Вот эти три капитала образуют три поля. Они самые главные, и место человека, агента в социальном пространстве обусловлено тем, каков объем у него каждого из этих капиталов. Причем эти капиталы, как говорит Бурдьё, конвертируются друг в друга. Что это значит? Мало денег, зато много друзей. Может быть, зарплата небольшая, но работа такая культурная. Есть, например, разница в зарплате у человека, работающего в офисе – такой сегмент у нас есть людей, который называется сейчас вульгарно «офисным планктоном», люди работают «от и до», довольно много получают, имеют мало свободного времени, полностью подчинены, а есть профессора, например, в университете или доценты, которые получают вроде бы мало, но, Боже мой, насколько же они свободнее. Над ними нет непосредственного начальника, никто в общем не контролирует, что они там мелят, и если они непорядочные, они могут и злоупотребить тем доверием, которое связано с их позицией. Таким образом, позиция профессора становится выше позиции офисного работника в большой фирме, хотя финансово он может и пострадать, особенно в современном обществе, где у нас такие бюджетные расколы существуют между разными сегментами экономики. Самый главный момент, который говорит Бурдьё, что существуют не только эти три поля и три капитала, а существует символический капитал. Символический капитал – это то признание, которое мы получаем в любом поле, которое более-менее автономно. Символический капитал – специфический для каждого поля, потому что в каждом поле действует множество капиталов, но в каждом поле есть свой капитал.

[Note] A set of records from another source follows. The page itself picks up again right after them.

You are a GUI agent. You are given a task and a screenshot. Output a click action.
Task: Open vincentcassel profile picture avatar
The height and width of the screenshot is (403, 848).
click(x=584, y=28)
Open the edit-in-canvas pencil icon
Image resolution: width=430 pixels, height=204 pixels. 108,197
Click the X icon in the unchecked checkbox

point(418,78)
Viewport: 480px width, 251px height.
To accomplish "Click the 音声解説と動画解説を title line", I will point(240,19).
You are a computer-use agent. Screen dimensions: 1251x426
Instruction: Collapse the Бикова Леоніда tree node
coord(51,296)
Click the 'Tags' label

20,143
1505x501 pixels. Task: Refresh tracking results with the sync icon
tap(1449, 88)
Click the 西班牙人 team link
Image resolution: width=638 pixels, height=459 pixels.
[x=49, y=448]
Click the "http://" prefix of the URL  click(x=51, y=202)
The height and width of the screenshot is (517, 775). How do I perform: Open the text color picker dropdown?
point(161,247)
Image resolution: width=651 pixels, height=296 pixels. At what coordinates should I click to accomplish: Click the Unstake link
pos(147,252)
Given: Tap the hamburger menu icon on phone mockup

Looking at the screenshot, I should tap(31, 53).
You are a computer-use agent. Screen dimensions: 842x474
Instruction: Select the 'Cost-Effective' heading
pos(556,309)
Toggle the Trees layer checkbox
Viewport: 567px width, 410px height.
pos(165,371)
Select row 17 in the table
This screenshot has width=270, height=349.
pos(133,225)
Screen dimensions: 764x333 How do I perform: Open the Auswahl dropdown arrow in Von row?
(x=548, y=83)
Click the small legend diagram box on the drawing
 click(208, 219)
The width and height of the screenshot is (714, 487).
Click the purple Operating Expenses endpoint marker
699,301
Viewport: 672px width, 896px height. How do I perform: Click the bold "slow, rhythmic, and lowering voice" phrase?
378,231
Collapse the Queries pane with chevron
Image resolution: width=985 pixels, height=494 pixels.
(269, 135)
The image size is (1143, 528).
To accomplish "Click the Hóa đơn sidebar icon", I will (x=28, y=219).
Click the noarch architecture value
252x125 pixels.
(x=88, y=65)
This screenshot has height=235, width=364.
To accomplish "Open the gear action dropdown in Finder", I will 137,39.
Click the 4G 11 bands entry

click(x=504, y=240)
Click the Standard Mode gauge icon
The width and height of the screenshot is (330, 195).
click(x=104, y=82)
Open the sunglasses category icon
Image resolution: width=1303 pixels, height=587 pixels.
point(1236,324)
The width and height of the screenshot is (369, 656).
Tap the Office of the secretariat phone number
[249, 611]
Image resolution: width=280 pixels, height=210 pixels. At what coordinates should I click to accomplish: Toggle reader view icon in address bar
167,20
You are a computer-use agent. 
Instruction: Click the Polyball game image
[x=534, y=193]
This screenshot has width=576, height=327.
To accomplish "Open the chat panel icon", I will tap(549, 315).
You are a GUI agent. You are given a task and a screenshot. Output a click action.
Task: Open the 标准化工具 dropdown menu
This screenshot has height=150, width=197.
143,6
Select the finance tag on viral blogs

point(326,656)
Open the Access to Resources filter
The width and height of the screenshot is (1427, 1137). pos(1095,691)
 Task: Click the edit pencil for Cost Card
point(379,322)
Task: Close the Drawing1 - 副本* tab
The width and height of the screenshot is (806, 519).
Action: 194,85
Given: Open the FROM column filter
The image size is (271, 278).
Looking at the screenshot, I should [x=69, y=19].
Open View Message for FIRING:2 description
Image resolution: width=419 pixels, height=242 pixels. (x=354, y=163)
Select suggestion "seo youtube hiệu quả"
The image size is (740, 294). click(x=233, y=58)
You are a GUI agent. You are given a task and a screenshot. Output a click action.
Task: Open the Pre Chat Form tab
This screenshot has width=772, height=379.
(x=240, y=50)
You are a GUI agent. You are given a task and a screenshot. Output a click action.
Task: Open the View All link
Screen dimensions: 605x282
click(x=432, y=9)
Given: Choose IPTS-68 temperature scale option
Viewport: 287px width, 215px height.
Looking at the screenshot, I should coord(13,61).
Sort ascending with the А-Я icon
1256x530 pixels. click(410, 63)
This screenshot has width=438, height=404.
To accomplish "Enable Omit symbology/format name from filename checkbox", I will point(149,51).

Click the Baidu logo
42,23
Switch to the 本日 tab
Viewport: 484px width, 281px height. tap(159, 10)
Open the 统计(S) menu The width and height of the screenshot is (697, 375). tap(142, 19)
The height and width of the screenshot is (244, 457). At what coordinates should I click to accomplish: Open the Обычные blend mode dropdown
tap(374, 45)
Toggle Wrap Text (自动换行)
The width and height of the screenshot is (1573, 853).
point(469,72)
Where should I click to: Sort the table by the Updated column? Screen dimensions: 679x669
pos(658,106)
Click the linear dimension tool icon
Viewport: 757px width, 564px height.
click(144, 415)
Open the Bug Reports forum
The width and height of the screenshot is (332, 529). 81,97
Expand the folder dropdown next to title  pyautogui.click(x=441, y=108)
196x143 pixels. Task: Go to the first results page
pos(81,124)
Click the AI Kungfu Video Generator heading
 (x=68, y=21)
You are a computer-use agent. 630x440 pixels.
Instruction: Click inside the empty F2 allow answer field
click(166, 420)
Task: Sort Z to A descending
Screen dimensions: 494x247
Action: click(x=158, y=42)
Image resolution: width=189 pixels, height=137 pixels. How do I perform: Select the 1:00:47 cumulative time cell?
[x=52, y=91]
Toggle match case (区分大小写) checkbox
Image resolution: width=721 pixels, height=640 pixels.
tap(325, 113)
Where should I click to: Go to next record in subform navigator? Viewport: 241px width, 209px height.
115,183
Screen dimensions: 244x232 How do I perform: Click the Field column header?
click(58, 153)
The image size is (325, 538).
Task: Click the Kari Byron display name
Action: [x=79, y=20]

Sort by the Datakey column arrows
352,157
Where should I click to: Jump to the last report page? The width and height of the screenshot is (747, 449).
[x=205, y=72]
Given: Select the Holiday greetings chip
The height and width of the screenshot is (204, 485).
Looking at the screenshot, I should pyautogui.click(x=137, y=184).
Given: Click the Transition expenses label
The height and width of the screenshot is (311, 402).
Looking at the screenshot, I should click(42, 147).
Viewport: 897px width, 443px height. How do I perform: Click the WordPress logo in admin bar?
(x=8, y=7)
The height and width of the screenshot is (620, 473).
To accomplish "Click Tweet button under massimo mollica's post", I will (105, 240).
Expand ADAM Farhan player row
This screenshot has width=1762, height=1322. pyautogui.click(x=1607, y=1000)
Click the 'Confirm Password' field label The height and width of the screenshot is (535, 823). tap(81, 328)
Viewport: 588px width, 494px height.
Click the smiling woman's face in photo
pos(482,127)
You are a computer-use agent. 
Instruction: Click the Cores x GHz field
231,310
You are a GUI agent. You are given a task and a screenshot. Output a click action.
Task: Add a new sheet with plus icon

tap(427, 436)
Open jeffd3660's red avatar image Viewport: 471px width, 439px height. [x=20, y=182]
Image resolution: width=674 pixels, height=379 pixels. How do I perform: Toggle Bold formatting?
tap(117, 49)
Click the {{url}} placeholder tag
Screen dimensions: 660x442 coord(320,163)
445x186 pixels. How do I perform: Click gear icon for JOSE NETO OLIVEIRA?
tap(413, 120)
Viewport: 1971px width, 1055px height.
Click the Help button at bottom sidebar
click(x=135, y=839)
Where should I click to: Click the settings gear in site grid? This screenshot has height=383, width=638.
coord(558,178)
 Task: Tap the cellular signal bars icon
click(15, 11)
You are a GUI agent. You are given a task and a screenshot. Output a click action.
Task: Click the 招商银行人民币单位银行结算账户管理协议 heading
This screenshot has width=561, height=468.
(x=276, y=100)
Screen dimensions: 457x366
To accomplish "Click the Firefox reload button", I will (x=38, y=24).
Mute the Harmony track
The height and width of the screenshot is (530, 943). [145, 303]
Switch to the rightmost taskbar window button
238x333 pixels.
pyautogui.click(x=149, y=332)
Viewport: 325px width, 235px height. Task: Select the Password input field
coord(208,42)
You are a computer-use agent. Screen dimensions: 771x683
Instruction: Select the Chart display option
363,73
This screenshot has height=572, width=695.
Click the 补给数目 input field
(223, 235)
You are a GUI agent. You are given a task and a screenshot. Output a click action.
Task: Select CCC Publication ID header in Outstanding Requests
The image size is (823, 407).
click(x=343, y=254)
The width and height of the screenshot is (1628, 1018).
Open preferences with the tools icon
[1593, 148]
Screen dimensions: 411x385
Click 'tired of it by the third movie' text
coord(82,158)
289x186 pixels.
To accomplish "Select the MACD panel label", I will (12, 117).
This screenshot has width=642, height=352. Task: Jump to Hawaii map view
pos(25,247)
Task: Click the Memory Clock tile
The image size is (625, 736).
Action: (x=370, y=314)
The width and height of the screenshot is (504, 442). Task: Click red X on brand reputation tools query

Что же происходит с полем литературы? Для Бурдьё оно довольно-таки самостоятельное, автономное, это поле, в котором агенты, действующие лица подчиняются определенным правилам и считают, что эти правила нельзя нарушать. И они верят, что критерием хорошей позиции в поле литературы является признание. Признание автора как замечательного, выдающегося, прекрасного и признание литературного произведения как достойного, как настоящей литературы. В этом поле символическим капиталом является признание, но это поле – и есть куча действующих лиц, которые стремятся защитить автономию этого поля. Там действует не только один литератор, который сидит, пишет стихи. Там всегда есть не только поэт, но и книгопродавец. Там всегда есть не только литератор, но и критик. Там всегда есть не только Лев Толстой и «Война и мир», но Софья Андреевна, которая ее переписывает. И там есть еще и читатели. Таким образом, в поле литературы куча действующих лиц.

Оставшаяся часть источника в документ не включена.